● What this exercise asks
1 – In the news article about Lord Ashcroft's biography of David Cameron, restate the paragraph beginning "Lord Ashcroft, who has donated" as a short bulleted list that keeps its main facts.
2 – Carry on the news article about Lord Ashcroft's biography of David Cameron from its final sentence.

● Text section
# # # #
22 Sep 2015

David Cameron criticised by top military figure, book claims

David Cameron’s foreign policy record has been criticised by a top military figure and a high profile Conservative, Lord Ashcroft has claimed in his explosive biography.

David Cameron’s foreign policy record has been criticised by a top military figure and a high profile Conservative, Lord Ashcroft has claimed in his explosive biography.

The latest serialisation of the unofficial biography “Call me Dave” quotes General Sir David Richards criticising Mr Cameron’s experience and skill in military matters.

It is also claimed that the former chief of the defence staff told Lord Ashcroft that he told eventually told Mr Cameron that “being in the Combined Cadet Force at Eton” did not qualify him to decide the tactics of complex military operations.

Sir David – now Baron Richards – also said he had to point out to the Prime Minister that military interventions were more complicated than “good guys” versus “bad guys”, the extract of the book claims.

The extract also says that the toppling of Colonel Gaddafi is also described as “the Prime Minister’s Iraq” by the former Conservative chairman Michael Ancram, who says that the country is now more dangerous than before the dictator was removed.

Baron Richards, who left the military in 2013, is quoted in the book: ‘We never really analysed things properly. ‘Our instinct is knee-jerk support for the underdog, without doing the analysis that would necessarily legitimise that course of action.

It comes as earlier claims from the biography that Mr Cameron took part in a debauched university initiation ceremony dominated newspapers and social media.

The book, which is being serialised in the Daily Mail all week, appears to have reignited a feud between the Prime Minister and Lord Ashcroft who claimed that he fell out with Mr Cameron after he was passed over for a top job in the 2010 coalition.

Lord Ashcroft, who has donated more than £8 million to the Conservatives and was responsible for getting the party’s finances back on track after the 1997 election defeat, was disappointed by Mr Cameron’s offer of a junior post in the Foreign Office which he rejected.
# # # #
● Recorded data
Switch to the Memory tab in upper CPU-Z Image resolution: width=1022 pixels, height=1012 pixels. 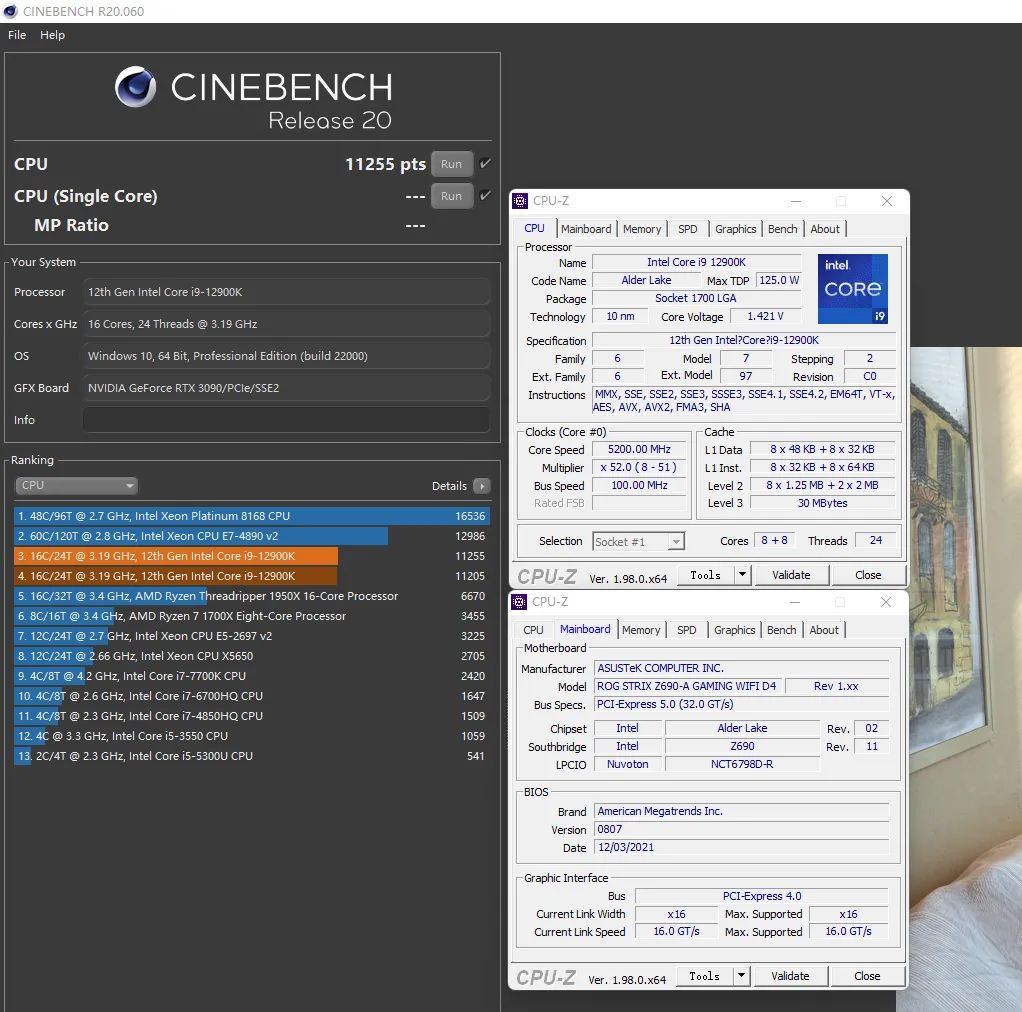(x=642, y=229)
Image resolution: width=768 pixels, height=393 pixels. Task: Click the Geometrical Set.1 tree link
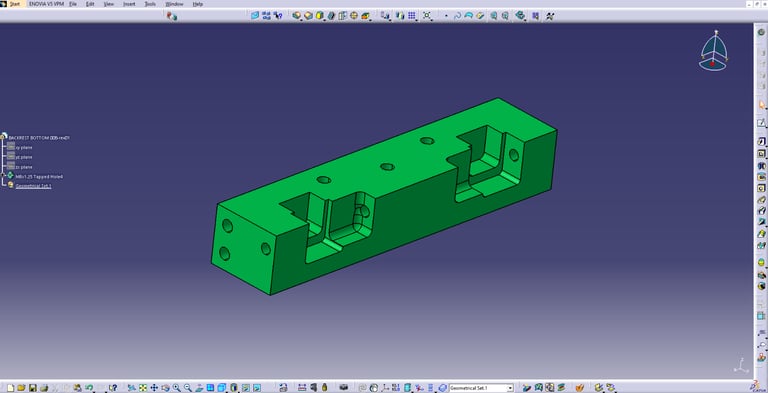(33, 186)
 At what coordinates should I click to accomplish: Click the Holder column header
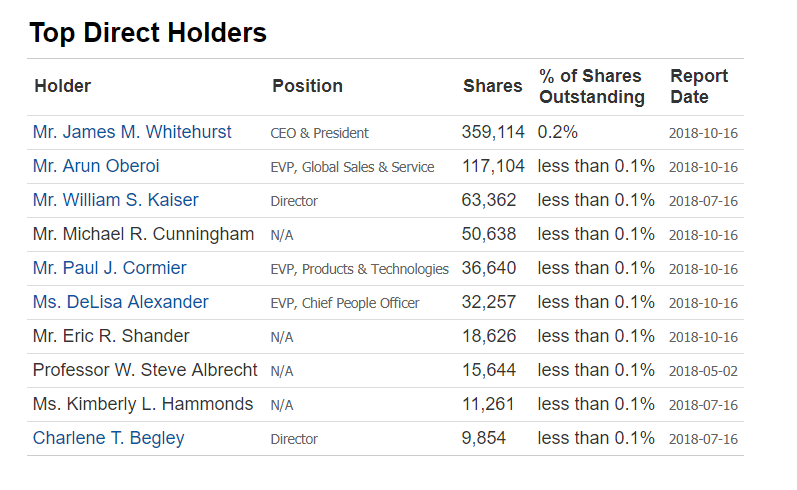pos(62,86)
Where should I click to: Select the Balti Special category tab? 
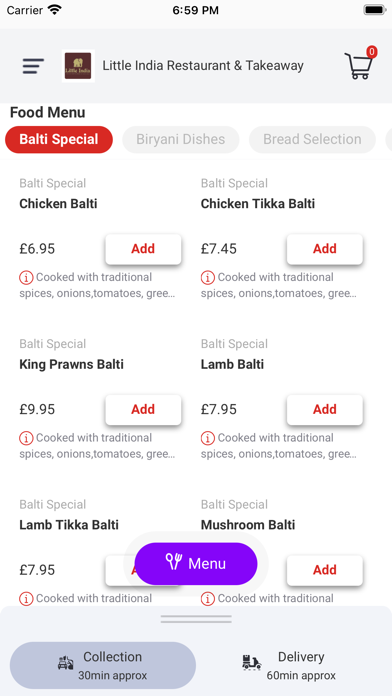click(x=59, y=139)
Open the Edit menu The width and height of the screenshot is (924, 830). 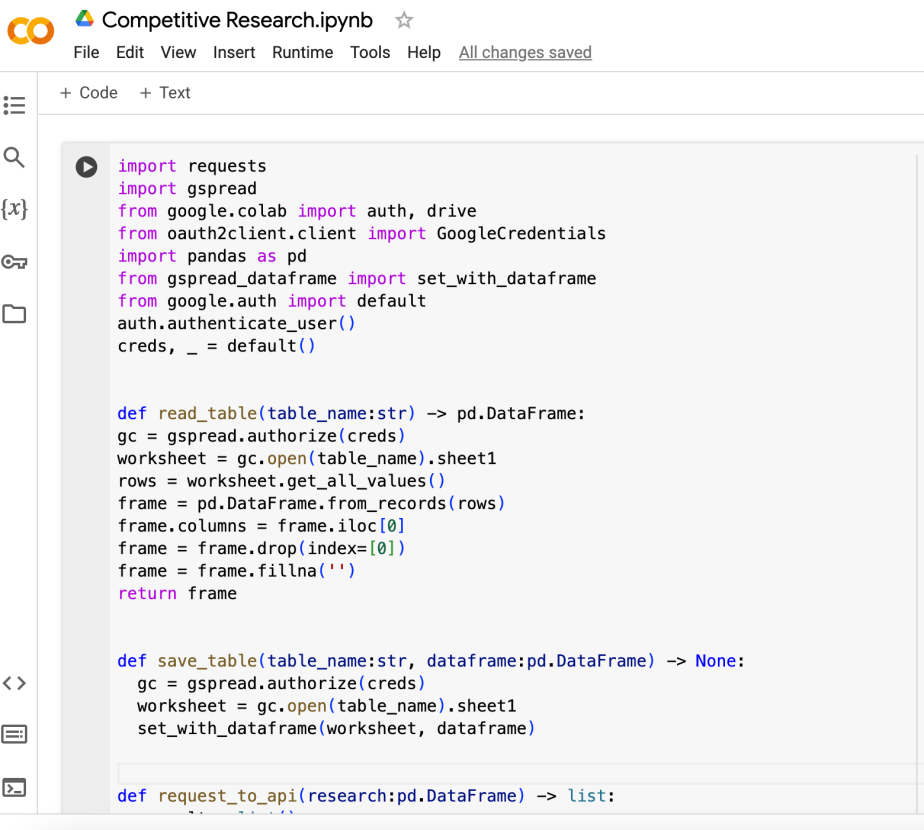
# # # #
● Outputs for the tasks
1 –
- Lord Ashcroft has donated more than £8 million to the Conservatives.
- He was responsible for getting the party's finances back on track after the 1997 election defeat.
- Mr Cameron offered him a junior post in the Foreign Office.
- He was disappointed by that offer and rejected it.

2 –
In further potentially damaging claims the book extract also says that Mr Cameron’s foreign policy expertise had been questioned by the US after he failed to negotiate the 2013 military action against Bashar al-Assad in Syria through parliament. The vote was lost after Labour failed to back the action.

It quotes an “Obama administration insider” who described the vote as “one of those astonishing displays of incompetence that sort of leaves you wondering about how, you know, have we all go this far?”

On Monday, Downing Street declined to comment on the book’s contents.

Isabel Oakeshott, the former Sunday Times political editor and co-author of the book defended her decision to publish a paragraph about a debauched incident with a dead pig’s head as part of the account of Mr Cameron’s life.

She told Channel 4 News: “This story first came to us via a respected Tory MP who is a contemporary of David Cameron’s at Oxford University. When we first heard the story we assumed it was a joke, that source continued to repeat that allegation on a number of subsequent occasions.

“Now we couldn’t get to the bottom of that sources allegation so we merely reported the account that the source gave us — and it is up to other people to decide whether they give it any credibility or not.”